• Passage for review:
-- -- --

I have a question for you. Did you use a filter on your mountain color picture? I lliked the clouds adding contrast to the landscspe. Nice picture. I try not to use a filter on my landscapes using my 1987 500 C/M, but sometimes a filter in required. As you suggested, the lenes are very sharp.
F4 vs F2….F2 forever, even without any internal meter.
Thanks.
Mundy
Timothy Gasper
June 30, 2021 at 1:53 am
Thank you sir for the article. Glad you’re having fun with the 500CM. if you bought it in 2018 I imagine the price was a bit up there. Back in the 60’s and 70’s I really wanted one , but of course it was just too expensive. After Vietnam and my stint at the hospital, I eventually reengaged in photography and started up with the Nikon FM. It wasn’t until around 2006 or 2007 that I started to get what I was dreaming of g or so long…the highly sought after Hasselblad 500CM. I got it at KEH, of course, for only 115. That’s right…$115. This was the time when digital was the flavor of the day and film camera prices were really low. So I stocked up with as many goodies as I could. I absolutely love this camera and the Fuji GX680. I do prefer the Hassy more because of portability. Weight is never a problem for me. Doing most of my professional work in Russia and other European countries, the Hasselblad was easier for me. I am so glad I had the foresight to get this equipment when I did. One time in Ekaterinburg I took off the 80mm to exchange with another lens. As I put it down i accidentally pressed the shutter and released the lens shutter mechanism, which connects the lens to the body for opening and closing the shutter and lens aperture. But I always carry with me a long thin screwdriver. So I gently moved the cloth shutter open and inserted the screwdriver and recocked the mechanism. Problem solved. A trick I learned while I was a repair technician.

-- -- --

• Extracted records:
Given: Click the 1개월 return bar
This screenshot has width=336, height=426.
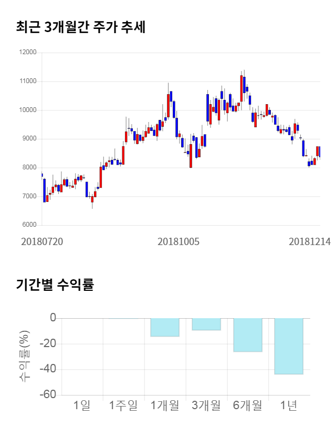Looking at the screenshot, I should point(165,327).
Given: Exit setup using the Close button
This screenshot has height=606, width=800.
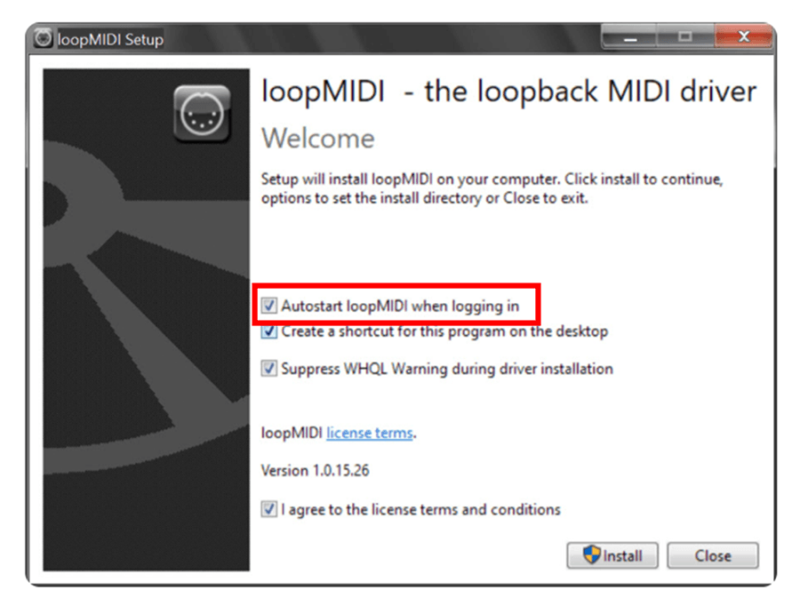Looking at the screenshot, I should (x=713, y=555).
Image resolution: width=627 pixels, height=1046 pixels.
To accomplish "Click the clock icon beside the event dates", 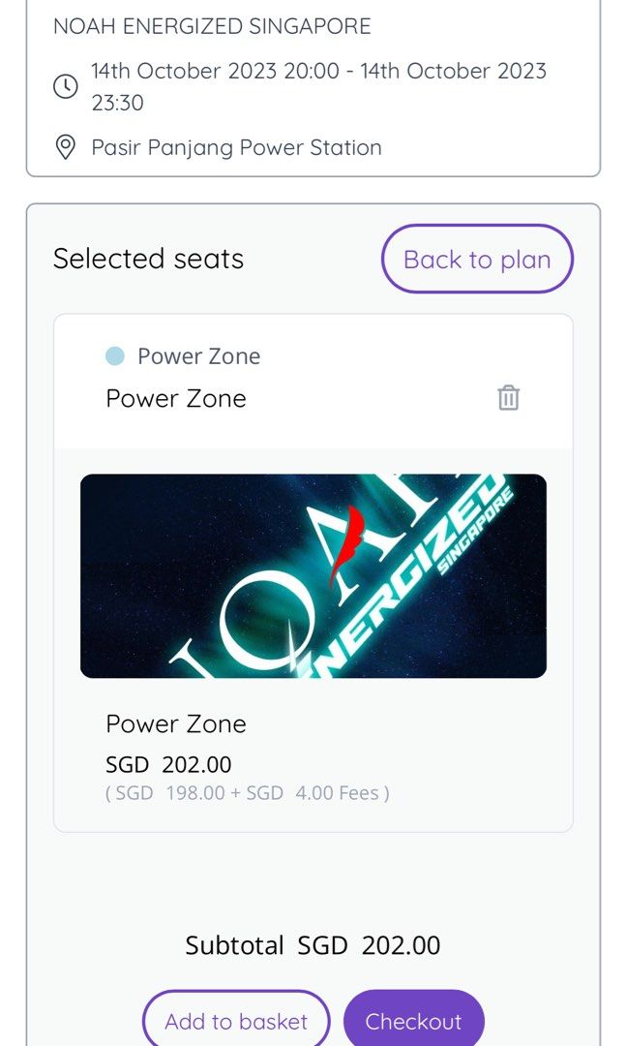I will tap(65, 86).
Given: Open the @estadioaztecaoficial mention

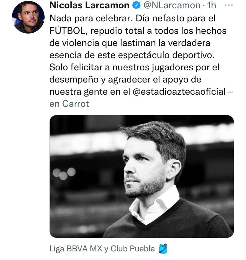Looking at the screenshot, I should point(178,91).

-- -- --

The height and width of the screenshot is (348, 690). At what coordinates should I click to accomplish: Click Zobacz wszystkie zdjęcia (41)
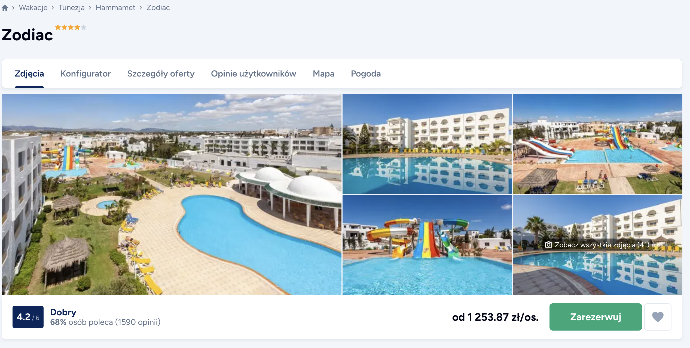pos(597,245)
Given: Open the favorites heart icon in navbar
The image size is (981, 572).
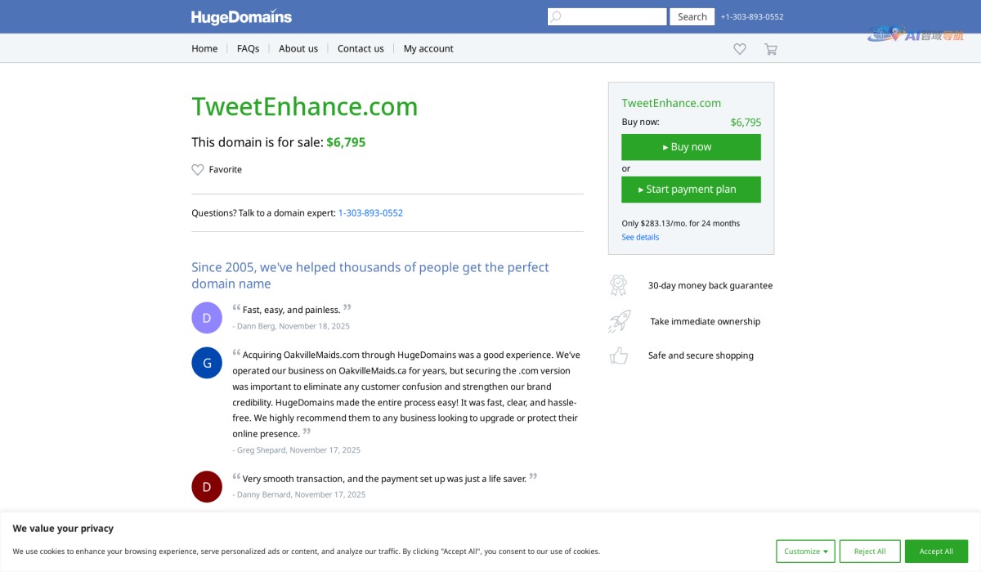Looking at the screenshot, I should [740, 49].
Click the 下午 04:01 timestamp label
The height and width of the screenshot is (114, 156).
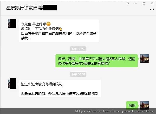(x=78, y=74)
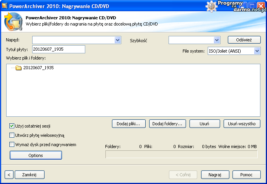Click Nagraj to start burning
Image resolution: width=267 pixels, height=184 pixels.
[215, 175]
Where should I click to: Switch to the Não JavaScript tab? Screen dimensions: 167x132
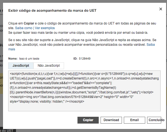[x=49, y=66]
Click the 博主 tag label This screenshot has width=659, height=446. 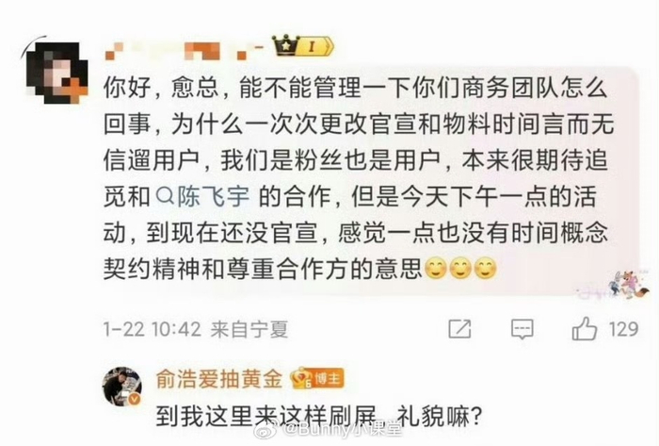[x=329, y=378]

-- -- --

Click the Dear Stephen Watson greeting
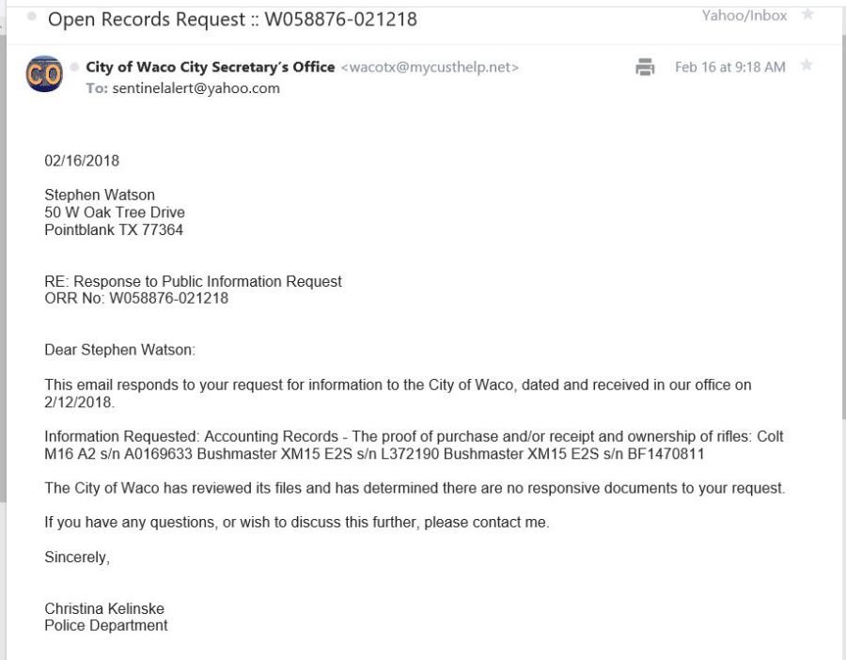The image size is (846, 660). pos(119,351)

-- -- --

• Required work:
1 – In the Hasselblad comments, what price did Timothy Gasper pay at KEH for his 500CM?
2 – Retype the Hasselblad comments from "I have a question" up to and including "any internal meter.".
3 – Continue the Hasselblad comments from their last sentence.

• Exercise results:
1 – $115.

2 –
I have a question for you. Did you use a filter on your mountain color picture? I lliked the clouds adding contrast to the landscspe. Nice picture. I try not to use a filter on my landscapes using my 1987 500 C/M, but sometimes a filter in required. As you suggested, the lenes are very sharp.
F4 vs F2….F2 forever, even without any internal meter.

3 –
The photos this camera delivers are incredible. This is one camera I will just have to hand down to a family member. I have, and only need, the 3 basic lenses. 80mm f2.8, 150mm f4 and the 50mm F4. All great lenses. Enjoy that camera and keep shooting. Thank you again for the article…and the memories.
Ross A
March 20, 2022 at 6:40 am
Thanks so much for posting this. During the pandemic, my creative mojo has taken a bit of a hit. Reading this has helped motivate me.
In the late 70’s I was working in a busy commercial advertising studio. Along with 4×5 we used Hasselblads (500CM) quite a bit.
I got back into shooting film in 2017 with a Fujifilm 6×9 rangefinder that I got from JCH in Tokyo. I could not get comfortable with it, so in January 2020 I found a 503CX with an 80mm CF, waist level and 2 magazines, in black no less.
Love the camera. Missed having one in the intervening years, and really enjoyed reading about your experience.
Side note-like many other hobbyist items, used pricing has gone sky high again on these since 2020. I paid $1,600 USD for the 503CX kit, and they are almost double that in 2022.
Enjoy!
Steve
September 9, 2022 at 10:52 am
I had a 500cm and the 60 and 150mm lenses in the 80’s but I sold it in 96 – a move I now regret. Today I have a 503CW with the 50 and 180mm lenses. I use a prism finder with diopter adjustments because aging eyes make waist level focusing difficult. I am looking for a second back but the prices have gone way up. For me it is the holy grail of film cameras and this one will never be sold. Good article.
Nick Blank
October 14, 2022 at 4:19 pm
Nice piece!
The times are a-changing so I suggest avoiding the older (classier) compour shutter lenses as their parts are running out. (Competent repair people are dying out as well.) I unloaded my Hassey set for the Nikon digital (Df) world a while back, which hurt, but the chemical output from analog was getting to me and I had a bit of old Nikon glass on hand. Still, the Hasselblad days changed my shooting for the slower, and I still do no more post work than I did in my darkroom, those habits will last a lifetime.